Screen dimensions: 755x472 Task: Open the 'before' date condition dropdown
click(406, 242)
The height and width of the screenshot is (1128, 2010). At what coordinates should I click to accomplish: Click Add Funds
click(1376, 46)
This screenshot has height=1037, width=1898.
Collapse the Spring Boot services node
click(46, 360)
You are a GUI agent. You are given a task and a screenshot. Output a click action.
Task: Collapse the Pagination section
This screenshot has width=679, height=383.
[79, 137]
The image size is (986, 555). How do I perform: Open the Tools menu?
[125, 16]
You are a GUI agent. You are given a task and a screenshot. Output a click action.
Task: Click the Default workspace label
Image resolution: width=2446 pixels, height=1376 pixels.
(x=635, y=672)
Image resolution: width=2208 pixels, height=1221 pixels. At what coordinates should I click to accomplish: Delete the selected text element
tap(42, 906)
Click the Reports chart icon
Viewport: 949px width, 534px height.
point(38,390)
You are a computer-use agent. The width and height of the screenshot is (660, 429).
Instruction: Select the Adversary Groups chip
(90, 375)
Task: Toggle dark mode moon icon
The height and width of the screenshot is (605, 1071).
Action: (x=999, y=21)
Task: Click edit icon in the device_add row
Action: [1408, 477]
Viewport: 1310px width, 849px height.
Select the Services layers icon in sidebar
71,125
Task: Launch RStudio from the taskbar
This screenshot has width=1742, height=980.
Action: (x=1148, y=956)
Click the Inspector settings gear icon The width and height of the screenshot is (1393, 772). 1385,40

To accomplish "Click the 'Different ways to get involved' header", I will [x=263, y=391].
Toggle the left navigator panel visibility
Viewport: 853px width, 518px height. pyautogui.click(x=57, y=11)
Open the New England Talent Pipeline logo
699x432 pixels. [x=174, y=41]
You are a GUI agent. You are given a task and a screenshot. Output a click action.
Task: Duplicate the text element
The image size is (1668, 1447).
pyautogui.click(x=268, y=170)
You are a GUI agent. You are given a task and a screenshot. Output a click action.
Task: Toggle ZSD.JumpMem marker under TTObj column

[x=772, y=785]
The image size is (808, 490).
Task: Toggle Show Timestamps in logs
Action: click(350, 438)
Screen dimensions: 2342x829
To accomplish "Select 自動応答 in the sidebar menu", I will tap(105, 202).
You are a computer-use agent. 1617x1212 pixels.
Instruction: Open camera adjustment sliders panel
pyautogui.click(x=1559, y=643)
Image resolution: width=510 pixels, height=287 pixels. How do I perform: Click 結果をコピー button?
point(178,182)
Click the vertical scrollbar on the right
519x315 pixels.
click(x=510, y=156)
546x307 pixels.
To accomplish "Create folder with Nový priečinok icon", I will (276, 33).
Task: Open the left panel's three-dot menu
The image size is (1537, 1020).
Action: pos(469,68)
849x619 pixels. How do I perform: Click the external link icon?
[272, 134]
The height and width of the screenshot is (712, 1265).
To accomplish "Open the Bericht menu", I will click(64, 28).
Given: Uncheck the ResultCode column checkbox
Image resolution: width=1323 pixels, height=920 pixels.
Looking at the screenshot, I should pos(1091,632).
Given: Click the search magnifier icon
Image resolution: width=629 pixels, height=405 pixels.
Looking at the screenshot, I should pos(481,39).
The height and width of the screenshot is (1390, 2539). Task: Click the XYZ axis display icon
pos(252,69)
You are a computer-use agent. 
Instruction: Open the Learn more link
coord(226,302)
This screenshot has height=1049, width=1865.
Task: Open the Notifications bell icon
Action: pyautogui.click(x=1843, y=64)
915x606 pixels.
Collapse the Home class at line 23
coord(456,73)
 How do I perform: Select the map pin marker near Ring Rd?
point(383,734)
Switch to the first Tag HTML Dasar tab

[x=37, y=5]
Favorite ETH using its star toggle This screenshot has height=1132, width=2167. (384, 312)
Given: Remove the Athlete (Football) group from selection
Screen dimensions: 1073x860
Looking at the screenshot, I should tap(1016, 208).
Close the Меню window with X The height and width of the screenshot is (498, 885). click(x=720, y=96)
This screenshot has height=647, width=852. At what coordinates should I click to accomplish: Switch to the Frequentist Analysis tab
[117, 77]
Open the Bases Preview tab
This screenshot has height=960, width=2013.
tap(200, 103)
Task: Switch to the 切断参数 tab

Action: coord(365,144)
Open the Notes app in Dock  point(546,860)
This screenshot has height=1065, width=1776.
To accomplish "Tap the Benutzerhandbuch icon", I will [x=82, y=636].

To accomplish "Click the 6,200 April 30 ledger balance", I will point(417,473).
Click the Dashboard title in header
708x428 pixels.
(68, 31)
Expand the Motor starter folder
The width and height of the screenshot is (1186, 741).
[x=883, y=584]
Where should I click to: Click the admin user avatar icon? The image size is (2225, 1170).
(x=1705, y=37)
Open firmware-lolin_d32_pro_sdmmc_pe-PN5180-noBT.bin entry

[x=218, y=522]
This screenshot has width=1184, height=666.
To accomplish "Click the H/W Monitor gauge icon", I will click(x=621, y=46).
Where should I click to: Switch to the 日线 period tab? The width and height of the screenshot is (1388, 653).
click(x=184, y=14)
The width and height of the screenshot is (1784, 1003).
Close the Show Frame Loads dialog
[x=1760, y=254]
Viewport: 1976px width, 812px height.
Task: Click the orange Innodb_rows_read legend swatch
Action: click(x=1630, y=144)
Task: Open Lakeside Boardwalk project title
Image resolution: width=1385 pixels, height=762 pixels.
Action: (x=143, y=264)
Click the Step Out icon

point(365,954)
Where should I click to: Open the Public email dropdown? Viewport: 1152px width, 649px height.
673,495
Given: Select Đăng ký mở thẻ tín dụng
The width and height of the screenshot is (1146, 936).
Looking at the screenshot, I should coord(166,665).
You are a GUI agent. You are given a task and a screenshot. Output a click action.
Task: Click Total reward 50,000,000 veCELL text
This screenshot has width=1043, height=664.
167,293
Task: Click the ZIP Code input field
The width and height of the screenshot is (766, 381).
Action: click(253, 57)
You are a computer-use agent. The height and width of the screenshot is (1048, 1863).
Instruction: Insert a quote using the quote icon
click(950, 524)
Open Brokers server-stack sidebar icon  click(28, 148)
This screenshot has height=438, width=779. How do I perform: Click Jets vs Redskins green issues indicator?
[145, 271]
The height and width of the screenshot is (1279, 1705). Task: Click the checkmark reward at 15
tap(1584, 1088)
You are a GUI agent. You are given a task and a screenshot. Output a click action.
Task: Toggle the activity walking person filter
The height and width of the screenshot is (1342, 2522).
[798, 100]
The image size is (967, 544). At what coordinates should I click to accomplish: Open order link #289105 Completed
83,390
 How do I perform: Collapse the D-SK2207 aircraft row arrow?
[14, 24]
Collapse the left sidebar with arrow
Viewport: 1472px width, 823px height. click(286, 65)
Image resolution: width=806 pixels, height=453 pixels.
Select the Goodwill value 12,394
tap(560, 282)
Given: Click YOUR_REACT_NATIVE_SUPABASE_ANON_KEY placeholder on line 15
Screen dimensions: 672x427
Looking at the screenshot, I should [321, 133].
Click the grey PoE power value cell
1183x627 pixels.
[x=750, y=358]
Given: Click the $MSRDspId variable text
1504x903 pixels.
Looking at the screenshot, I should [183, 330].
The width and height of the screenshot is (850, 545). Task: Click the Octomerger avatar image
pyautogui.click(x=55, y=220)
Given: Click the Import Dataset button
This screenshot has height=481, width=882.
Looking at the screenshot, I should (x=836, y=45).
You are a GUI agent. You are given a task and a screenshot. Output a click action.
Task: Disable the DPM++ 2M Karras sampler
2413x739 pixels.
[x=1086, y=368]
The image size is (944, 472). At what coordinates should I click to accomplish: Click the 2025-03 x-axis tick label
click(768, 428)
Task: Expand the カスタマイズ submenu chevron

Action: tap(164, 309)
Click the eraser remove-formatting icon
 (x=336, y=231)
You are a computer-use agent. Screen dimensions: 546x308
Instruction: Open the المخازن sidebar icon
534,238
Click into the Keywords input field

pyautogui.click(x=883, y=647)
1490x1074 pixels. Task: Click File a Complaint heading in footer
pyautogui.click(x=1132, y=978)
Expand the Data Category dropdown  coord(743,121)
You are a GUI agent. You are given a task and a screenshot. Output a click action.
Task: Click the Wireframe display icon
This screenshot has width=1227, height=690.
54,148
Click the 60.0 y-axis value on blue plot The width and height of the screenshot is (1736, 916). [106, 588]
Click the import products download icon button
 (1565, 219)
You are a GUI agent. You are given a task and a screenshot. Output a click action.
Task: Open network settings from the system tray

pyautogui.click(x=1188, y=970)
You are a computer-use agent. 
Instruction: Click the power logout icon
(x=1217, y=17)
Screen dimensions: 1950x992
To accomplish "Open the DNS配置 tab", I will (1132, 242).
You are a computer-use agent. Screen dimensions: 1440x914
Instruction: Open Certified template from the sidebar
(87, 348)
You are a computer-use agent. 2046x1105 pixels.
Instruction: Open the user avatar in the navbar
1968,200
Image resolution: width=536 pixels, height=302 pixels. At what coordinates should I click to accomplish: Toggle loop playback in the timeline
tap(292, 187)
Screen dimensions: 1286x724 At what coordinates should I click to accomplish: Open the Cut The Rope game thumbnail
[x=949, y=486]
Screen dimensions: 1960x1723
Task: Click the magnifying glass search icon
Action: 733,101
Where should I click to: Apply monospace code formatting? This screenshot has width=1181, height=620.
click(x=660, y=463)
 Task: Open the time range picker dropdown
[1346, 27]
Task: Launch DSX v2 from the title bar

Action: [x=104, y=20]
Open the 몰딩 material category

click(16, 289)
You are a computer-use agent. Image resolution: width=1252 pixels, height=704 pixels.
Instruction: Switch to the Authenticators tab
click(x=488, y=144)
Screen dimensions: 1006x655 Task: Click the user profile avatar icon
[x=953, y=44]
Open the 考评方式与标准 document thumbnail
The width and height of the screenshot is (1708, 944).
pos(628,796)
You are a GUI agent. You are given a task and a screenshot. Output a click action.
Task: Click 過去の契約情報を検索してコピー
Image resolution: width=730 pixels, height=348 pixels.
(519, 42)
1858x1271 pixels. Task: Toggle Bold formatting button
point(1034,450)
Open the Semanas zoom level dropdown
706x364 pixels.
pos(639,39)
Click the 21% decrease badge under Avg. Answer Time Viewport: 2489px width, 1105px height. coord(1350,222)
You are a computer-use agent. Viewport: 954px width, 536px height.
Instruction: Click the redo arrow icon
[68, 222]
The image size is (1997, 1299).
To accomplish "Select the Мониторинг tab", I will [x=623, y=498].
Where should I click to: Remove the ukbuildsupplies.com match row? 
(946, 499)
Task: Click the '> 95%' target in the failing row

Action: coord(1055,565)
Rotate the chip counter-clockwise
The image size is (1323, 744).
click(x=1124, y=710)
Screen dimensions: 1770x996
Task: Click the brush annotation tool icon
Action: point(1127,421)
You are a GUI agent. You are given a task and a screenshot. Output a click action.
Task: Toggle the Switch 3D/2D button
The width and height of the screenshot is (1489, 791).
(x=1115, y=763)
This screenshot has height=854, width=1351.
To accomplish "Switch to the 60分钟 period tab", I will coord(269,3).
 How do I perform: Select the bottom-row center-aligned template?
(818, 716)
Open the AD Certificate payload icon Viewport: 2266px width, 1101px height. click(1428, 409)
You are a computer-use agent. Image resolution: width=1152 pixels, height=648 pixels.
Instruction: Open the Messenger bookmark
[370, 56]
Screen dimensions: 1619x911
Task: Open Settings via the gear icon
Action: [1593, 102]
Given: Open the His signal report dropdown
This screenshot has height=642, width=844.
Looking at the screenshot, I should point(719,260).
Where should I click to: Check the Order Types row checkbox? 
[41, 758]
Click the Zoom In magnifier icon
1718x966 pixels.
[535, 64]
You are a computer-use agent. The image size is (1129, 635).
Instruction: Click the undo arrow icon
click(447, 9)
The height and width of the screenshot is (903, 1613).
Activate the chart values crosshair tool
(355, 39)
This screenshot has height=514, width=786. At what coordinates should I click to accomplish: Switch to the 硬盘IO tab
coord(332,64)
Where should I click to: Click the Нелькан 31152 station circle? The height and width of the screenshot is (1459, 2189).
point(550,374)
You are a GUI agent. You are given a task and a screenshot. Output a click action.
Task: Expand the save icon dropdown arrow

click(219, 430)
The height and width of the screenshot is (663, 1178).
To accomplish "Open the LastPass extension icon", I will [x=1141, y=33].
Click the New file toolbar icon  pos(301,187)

-=-=-=-=-

- What is needed
The lines above from the one with "1183x627 pixels." through the one with "Given: Click the Import Dataset button" are to be duplicated exactly, ends included, with nothing added.

- Response for this exercise
1183x627 pixels.
[x=750, y=358]
Given: Click the $MSRDspId variable text
1504x903 pixels.
Looking at the screenshot, I should [183, 330].
The width and height of the screenshot is (850, 545). Task: Click the Octomerger avatar image
pyautogui.click(x=55, y=220)
Given: Click the Import Dataset button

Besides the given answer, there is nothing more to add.